Есть кроме того и другая чем философская возможность говорить от полноты бытия, экстатическая невнятица оракула, коаны дхьяна-буддизма, влюбленный лепет суфиев, скоморошество, блаженная юродивость. В такой речи не будет ни сообщений о «пребывании сущего», ни точного описания «внешней природы», ни грамматической правильности высказывания, ни прямоты, ни тем более понятности. И к той возможности говорить от избытка жизни философия тоже всегда относилась с глубоким почтением. «Сивилла неистовыми устами произносит угрюмое, неприкрашенное и неподслащенное, и речь ее звучит сквозь тысячелетия, потому что она побуждена божеством» (Гераклит). К задаче philosophia ex oraculis haurienda, извлечь философию из оракулов, с озабоченной серьезностью подошел бы всякий европейский философ, а не только неоплатоники. Цицерон отводит целую книгу своего «Государства» сну Сципиона; просвещенный Ян Амос Коменский всю жизнь хлопочет об издании и истолковании пророчеств моравского предсказателя Драбика. Стихия безумного экстаза, пейзаж апокалиптики окружают философскую мысль; она оглядывается на него с робким смущением, с неподдельным уважением, но держится своей трезвости.
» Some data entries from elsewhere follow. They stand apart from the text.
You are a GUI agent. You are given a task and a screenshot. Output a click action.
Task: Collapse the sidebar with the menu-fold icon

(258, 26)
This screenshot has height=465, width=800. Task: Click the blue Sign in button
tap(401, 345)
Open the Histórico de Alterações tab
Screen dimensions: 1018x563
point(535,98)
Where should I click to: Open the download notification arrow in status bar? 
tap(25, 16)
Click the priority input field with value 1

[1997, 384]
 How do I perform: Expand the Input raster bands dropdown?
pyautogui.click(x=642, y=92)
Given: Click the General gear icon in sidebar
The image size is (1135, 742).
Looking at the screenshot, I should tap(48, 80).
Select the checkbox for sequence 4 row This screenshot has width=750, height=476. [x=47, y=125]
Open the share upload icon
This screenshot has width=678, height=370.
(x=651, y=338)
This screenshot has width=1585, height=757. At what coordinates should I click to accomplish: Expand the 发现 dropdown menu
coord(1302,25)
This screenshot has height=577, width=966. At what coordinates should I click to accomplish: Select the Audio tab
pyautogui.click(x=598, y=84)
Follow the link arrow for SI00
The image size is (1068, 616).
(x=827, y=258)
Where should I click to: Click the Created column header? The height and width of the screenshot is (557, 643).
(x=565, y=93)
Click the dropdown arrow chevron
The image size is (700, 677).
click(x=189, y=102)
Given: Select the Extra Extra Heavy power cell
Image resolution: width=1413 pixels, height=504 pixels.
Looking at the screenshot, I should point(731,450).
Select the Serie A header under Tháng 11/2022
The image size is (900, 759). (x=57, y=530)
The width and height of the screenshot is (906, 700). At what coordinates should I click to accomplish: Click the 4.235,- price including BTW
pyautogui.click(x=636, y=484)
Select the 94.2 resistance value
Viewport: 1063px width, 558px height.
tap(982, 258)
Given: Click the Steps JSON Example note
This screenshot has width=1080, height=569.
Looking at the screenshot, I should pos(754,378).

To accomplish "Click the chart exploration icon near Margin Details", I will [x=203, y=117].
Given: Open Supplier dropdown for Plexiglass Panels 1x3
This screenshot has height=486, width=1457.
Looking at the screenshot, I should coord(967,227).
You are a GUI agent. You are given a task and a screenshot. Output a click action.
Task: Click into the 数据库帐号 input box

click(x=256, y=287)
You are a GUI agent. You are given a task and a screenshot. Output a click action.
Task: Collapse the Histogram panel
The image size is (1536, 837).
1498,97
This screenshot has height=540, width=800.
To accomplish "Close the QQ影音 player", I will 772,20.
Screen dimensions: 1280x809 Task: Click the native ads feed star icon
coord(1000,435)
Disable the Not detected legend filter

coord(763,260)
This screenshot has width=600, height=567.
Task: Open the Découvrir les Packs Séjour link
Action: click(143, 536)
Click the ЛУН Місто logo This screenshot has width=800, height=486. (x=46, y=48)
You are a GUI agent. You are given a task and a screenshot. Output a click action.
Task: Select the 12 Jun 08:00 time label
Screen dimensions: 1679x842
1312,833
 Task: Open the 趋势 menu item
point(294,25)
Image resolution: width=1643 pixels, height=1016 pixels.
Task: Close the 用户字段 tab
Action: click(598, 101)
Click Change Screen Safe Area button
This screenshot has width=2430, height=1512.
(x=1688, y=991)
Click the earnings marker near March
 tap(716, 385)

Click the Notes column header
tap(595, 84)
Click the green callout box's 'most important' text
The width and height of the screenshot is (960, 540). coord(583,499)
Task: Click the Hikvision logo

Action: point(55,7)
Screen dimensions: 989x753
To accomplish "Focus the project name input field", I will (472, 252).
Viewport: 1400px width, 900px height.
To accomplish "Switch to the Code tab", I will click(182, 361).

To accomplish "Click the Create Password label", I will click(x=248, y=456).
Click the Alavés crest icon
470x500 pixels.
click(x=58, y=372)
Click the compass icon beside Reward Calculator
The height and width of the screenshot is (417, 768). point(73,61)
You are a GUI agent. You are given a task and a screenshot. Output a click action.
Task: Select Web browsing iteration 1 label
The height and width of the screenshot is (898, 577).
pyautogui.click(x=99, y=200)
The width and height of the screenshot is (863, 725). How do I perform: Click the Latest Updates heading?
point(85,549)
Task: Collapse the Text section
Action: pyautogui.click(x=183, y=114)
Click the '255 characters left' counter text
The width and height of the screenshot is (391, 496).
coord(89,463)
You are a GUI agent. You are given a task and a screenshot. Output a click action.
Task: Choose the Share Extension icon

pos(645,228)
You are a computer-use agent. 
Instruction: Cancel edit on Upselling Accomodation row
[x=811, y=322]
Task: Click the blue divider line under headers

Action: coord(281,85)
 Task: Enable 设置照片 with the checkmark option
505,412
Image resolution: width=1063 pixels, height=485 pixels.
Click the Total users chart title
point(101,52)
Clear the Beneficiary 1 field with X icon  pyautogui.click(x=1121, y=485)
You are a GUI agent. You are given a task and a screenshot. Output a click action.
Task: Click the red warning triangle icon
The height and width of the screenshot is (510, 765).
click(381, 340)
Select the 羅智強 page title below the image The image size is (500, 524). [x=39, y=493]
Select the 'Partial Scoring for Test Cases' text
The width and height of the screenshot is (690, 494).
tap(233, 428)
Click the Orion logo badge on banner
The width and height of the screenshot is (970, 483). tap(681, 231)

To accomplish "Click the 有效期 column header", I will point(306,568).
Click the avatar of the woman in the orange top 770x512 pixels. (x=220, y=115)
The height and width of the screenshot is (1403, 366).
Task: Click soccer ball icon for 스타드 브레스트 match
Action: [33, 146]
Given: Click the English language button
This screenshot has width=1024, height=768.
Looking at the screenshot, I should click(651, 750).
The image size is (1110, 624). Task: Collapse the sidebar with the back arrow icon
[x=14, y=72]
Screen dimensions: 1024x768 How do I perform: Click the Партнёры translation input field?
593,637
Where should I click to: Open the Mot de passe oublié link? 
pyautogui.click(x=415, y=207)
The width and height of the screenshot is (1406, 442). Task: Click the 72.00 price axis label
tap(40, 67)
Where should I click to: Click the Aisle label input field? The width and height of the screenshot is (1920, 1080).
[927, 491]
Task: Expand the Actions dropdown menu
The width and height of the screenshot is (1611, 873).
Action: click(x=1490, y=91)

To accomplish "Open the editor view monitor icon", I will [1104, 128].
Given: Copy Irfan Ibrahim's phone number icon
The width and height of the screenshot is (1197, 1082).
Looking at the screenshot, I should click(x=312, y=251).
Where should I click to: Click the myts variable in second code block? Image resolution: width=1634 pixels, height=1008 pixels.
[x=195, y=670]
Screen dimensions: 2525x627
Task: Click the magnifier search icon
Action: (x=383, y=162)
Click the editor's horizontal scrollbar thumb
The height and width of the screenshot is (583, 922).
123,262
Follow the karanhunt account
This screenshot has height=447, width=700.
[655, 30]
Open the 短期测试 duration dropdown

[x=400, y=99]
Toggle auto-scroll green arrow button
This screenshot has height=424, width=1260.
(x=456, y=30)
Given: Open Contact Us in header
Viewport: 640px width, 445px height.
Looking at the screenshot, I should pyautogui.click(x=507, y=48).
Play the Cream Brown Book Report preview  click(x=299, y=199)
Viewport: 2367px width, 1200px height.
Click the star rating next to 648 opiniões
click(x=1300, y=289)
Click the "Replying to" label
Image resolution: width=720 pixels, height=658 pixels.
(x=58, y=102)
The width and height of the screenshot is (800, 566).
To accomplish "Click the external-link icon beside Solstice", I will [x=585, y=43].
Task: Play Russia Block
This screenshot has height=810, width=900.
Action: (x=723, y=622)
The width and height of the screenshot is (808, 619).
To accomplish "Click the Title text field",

В европейской культуре еще больше места чем молчание и экстатическое косноязычие занимал и занимает миф. Миф тоже высветление космоса, только не выходящее за пределы космоса к бытию-ничто; его самая широкая и мудрая картина. У почтенного слова мифологии все права на человеческое сознание, потому что оно ведет свое происхождение из глубокой древности, из забытого; и у нее огромное богатство, потому что оно может символически расти. Первая философия отказалась и от этой власти над человеческим сознанием и от этого космического богатства. Греческие философы стояли намеренно бедными перед мифологией Востока и своей собственной поэзией. Они не выходили из нужды даже в том, что должно было бы быть их главной добычей. Καὶ δή καὶ τὸ πάλαι τε καὶ νῦν καὶ ἀεὶ ζητούμενον καὶ ἀεὶ ἀπορούμενον, τί τὸ ὄν, τοῦτό ἐστι τίς ἡ οὐσία, «снова и снова, издревле, и ныне, и вечно ищут и вечно встают в тупик, спрашивая, что есть сущее, т. е. что есть бытие» (Аристотель, Метафизика VII 1, 1028b 2–4). Философия очертила себя с одной стороны готовностью расстаться со всем космосом в поисках того, что делает сущее сущим, а с другой долгом, императивом не возвращаться в безмолвие, не впадать в экстатическое прорицательство и сказать невозможное: сказать, что такое то, из-за чего всё что есть то что оно есть; сказать то, чего собственно нельзя сказать, потому что «опять и опять, издавна и теперь, и всегда ищут и всегда приходят в замешательство от вопроса: что такое бытие».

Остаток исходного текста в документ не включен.